WHAT IS BEING ASKED. Print the material underneath in full, keeping every line exactly as it is.

WORKING DATA.

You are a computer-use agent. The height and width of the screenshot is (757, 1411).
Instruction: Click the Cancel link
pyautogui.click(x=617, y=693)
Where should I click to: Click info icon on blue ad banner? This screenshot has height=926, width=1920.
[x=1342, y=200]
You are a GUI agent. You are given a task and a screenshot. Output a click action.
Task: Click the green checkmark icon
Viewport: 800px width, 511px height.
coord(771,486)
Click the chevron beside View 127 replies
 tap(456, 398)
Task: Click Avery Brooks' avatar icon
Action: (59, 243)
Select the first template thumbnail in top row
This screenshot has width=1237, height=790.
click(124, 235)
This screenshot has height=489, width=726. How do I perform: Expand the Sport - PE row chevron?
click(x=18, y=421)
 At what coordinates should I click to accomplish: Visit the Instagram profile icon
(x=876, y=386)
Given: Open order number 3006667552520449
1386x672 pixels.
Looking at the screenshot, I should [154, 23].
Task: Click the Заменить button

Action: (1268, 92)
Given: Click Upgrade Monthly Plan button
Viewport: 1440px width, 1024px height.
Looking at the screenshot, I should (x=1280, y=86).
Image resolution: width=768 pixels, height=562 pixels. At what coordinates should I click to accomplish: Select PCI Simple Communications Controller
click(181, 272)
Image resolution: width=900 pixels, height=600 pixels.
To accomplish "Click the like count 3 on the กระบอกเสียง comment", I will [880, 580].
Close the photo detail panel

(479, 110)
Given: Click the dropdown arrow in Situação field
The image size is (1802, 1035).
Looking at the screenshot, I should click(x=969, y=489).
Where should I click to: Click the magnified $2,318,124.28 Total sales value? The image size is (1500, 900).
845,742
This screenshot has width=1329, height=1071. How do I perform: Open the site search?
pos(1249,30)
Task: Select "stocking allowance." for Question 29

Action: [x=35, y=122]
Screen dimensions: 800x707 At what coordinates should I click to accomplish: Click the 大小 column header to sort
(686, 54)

PROBLEM SOLUTION.
You are a computer-use agent. The height and width of the screenshot is (757, 1411).
Instruction: Click the Cancel link
pyautogui.click(x=617, y=693)
Where should I click to: Click info icon on blue ad banner? This screenshot has height=926, width=1920.
[x=1342, y=200]
You are a GUI agent. You are given a task and a screenshot. Output a click action.
Task: Click the green checkmark icon
Viewport: 800px width, 511px height.
coord(771,486)
Click the chevron beside View 127 replies
 tap(456, 398)
Task: Click Avery Brooks' avatar icon
Action: (59, 243)
Select the first template thumbnail in top row
This screenshot has width=1237, height=790.
click(124, 235)
This screenshot has height=489, width=726. How do I perform: Expand the Sport - PE row chevron?
click(x=18, y=421)
 At what coordinates should I click to accomplish: Visit the Instagram profile icon
(x=876, y=386)
Given: Open order number 3006667552520449
1386x672 pixels.
Looking at the screenshot, I should [154, 23].
Task: Click the Заменить button

Action: (1268, 92)
Given: Click Upgrade Monthly Plan button
Viewport: 1440px width, 1024px height.
Looking at the screenshot, I should (x=1280, y=86).
Image resolution: width=768 pixels, height=562 pixels. At what coordinates should I click to accomplish: Select PCI Simple Communications Controller
click(181, 272)
Image resolution: width=900 pixels, height=600 pixels.
To accomplish "Click the like count 3 on the กระบอกเสียง comment", I will [880, 580].
Close the photo detail panel

(479, 110)
Given: Click the dropdown arrow in Situação field
The image size is (1802, 1035).
Looking at the screenshot, I should click(x=969, y=489).
Where should I click to: Click the magnified $2,318,124.28 Total sales value? The image size is (1500, 900).
845,742
This screenshot has width=1329, height=1071. How do I perform: Open the site search?
pos(1249,30)
Task: Select "stocking allowance." for Question 29

Action: [x=35, y=122]
Screen dimensions: 800x707 At what coordinates should I click to accomplish: Click the 大小 column header to sort
(686, 54)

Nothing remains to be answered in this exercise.